▶ _REQUIREMENT_:
The lines to copy run from the one containing "Given: Click the pencil edit icon" to the last line of the entries; output those lines exactly and only them, without pictures.

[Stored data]
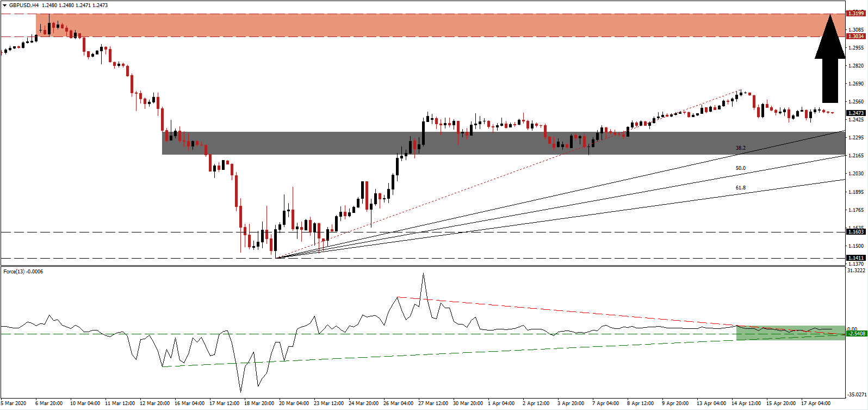Click the dropdown triangle beside GBPUSD,H4
The width and height of the screenshot is (868, 410).
pos(4,5)
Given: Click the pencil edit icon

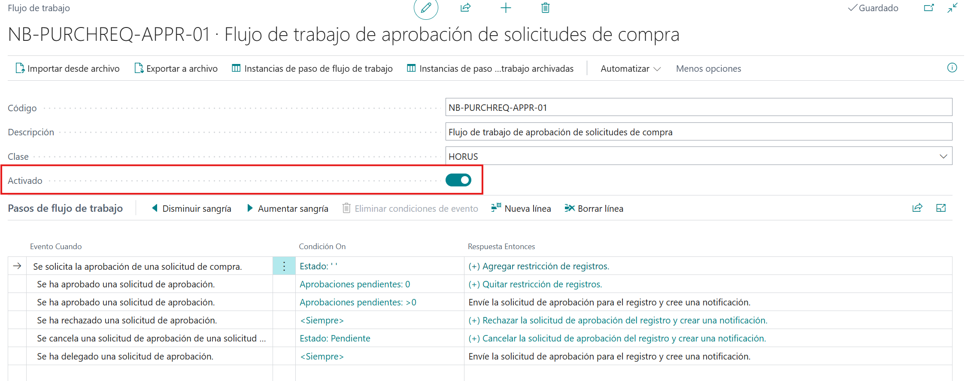Looking at the screenshot, I should [x=426, y=8].
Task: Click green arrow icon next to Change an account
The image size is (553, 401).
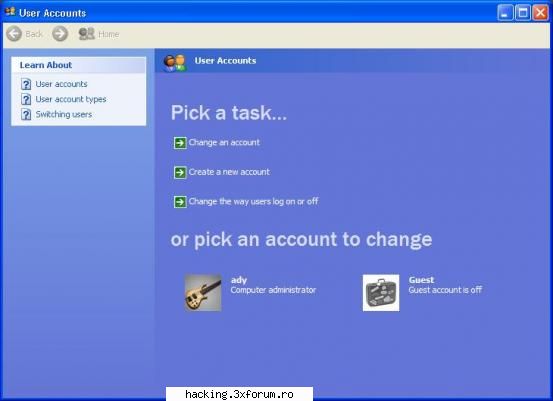Action: click(x=180, y=143)
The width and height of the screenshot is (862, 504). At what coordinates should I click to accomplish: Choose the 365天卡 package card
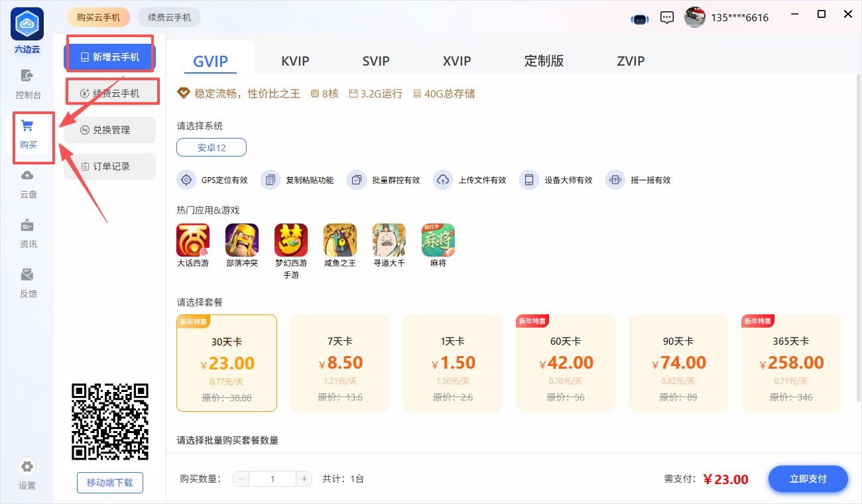(790, 363)
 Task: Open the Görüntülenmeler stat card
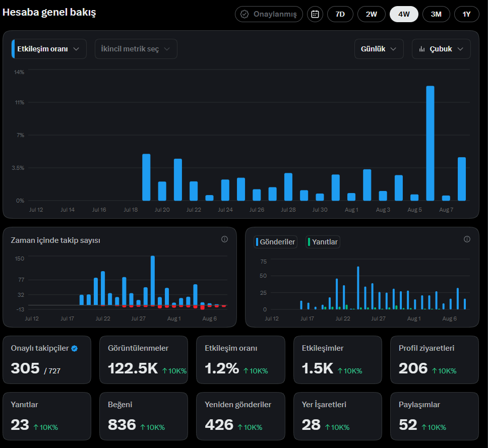pyautogui.click(x=144, y=360)
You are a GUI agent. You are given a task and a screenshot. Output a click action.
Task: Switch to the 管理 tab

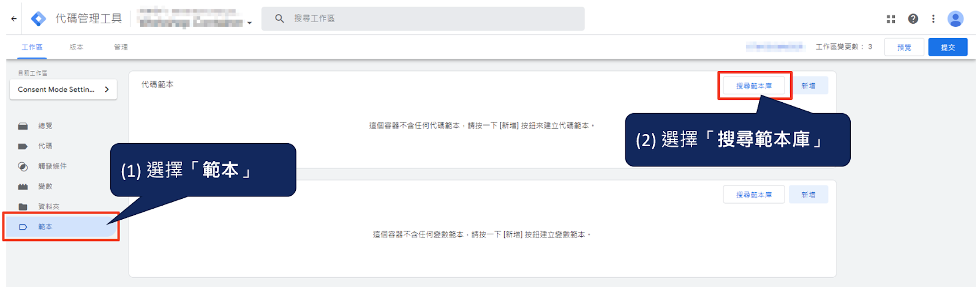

▶ _WRITTEN RESPONSE_:
Given: Click the pencil edit icon

Looking at the screenshot, I should [x=426, y=8].
Task: Click green arrow icon next to Change an account
The image size is (553, 401).
Action: click(x=180, y=143)
The width and height of the screenshot is (862, 504). At what coordinates should I click to accomplish: Choose the 365天卡 package card
(790, 363)
 Task: Open the Görüntülenmeler stat card
pyautogui.click(x=144, y=360)
You are a GUI agent. You are given a task and a screenshot. Output a click action.
Task: Switch to the 管理 tab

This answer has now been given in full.